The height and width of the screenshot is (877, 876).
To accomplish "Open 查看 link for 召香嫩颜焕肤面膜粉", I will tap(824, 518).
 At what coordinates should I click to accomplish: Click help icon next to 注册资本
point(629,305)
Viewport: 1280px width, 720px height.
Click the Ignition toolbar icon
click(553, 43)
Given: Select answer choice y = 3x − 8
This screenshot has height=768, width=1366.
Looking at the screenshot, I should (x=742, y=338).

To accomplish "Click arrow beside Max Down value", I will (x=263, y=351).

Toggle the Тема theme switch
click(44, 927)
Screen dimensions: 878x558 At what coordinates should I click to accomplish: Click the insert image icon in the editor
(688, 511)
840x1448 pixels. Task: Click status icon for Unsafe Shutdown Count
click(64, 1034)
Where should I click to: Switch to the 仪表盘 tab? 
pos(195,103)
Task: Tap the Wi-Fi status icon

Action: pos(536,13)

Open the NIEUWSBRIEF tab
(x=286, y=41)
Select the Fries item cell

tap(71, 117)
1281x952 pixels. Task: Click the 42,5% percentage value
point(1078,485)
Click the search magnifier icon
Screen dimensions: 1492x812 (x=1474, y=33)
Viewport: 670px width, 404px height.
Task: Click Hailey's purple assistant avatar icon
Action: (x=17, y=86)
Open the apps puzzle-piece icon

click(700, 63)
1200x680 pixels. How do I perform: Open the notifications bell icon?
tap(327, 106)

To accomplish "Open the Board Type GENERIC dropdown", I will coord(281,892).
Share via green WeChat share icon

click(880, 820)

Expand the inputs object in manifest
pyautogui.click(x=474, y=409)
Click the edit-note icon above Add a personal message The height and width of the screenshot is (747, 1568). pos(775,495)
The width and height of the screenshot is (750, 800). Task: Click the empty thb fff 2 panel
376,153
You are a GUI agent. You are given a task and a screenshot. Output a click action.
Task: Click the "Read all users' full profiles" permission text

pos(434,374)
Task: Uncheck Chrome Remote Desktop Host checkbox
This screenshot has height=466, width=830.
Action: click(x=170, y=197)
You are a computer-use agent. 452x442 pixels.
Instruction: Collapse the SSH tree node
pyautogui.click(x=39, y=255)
+---+
WHAT NEEDS TO BE DONE ▸ Determine how many lines of the material include the string "agent", and give only the resulting number.

ANSWER BOX ▸ 2